▸ Problem requirements: Looking only at the lines below that contain "will", give the number of them and no other text.

START Task data

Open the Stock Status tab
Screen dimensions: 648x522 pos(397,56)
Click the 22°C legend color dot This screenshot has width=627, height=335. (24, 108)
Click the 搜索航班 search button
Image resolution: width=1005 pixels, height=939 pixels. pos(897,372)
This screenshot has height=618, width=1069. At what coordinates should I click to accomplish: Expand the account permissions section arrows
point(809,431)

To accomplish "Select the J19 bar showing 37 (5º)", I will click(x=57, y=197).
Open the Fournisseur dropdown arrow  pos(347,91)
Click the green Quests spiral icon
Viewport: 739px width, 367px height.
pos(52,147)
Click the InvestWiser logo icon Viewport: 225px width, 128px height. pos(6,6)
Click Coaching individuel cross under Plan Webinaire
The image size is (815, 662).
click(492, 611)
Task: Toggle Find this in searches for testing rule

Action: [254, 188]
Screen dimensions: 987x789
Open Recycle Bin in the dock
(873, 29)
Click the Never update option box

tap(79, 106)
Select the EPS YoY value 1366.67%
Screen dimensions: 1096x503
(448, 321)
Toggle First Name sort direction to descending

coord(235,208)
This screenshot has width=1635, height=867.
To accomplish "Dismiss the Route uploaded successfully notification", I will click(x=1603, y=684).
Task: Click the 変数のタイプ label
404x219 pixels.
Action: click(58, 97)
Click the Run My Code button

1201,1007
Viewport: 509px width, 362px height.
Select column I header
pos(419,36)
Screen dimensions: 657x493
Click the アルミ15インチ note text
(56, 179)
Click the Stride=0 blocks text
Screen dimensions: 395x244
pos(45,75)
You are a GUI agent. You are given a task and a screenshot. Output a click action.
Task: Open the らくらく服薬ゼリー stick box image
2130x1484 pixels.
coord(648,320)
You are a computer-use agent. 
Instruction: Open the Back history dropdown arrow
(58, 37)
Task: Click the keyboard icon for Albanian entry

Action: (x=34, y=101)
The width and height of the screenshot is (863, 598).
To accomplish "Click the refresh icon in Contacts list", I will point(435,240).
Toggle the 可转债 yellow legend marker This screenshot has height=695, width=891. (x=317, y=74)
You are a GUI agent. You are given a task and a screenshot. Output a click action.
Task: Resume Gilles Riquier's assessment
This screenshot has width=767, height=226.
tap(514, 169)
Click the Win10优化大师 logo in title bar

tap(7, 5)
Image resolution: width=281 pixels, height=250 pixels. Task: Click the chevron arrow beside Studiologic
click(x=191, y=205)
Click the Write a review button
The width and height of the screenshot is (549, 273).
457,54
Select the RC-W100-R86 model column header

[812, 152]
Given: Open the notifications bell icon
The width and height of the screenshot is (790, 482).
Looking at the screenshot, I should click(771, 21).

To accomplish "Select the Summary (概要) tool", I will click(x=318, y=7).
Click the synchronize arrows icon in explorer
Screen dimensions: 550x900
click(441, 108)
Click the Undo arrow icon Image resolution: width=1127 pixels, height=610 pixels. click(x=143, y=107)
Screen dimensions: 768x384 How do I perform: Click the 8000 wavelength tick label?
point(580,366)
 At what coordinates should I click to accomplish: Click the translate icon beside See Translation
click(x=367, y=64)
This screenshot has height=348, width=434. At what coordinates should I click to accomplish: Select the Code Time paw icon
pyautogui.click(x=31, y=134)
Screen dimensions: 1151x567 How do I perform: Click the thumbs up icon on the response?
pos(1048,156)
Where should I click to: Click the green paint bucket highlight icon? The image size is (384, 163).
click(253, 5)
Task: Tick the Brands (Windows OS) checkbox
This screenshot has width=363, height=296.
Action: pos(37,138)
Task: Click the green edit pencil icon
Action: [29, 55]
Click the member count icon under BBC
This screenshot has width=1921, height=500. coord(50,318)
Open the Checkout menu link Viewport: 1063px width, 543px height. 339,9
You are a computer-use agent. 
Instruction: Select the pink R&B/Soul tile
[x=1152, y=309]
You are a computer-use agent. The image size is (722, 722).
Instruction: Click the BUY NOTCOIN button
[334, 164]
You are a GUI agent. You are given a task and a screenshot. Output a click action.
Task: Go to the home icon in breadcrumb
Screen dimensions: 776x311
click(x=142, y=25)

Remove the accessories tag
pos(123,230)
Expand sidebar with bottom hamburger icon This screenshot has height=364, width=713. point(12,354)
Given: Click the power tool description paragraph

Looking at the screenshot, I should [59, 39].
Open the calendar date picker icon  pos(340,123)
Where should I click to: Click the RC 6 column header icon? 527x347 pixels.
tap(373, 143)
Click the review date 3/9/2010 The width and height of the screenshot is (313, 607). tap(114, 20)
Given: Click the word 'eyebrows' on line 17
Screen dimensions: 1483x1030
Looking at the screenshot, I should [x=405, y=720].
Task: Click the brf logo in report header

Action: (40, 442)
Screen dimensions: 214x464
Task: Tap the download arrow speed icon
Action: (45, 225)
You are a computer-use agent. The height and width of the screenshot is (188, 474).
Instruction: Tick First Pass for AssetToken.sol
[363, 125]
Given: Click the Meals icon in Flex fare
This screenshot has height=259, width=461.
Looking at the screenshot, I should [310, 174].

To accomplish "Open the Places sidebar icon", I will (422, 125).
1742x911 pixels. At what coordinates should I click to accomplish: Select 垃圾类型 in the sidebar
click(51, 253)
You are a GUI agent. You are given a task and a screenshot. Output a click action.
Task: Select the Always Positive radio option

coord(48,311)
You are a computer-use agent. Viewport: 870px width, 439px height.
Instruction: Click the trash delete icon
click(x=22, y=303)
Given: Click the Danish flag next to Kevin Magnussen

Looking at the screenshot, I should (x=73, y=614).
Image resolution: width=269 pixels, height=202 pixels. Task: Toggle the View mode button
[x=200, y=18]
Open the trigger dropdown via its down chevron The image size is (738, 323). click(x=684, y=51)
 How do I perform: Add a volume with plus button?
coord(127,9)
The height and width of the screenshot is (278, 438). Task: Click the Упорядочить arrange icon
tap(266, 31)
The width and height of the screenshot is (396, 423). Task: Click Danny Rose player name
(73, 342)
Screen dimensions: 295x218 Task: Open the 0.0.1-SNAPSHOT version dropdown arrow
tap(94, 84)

END Task data

▸ Task output: 5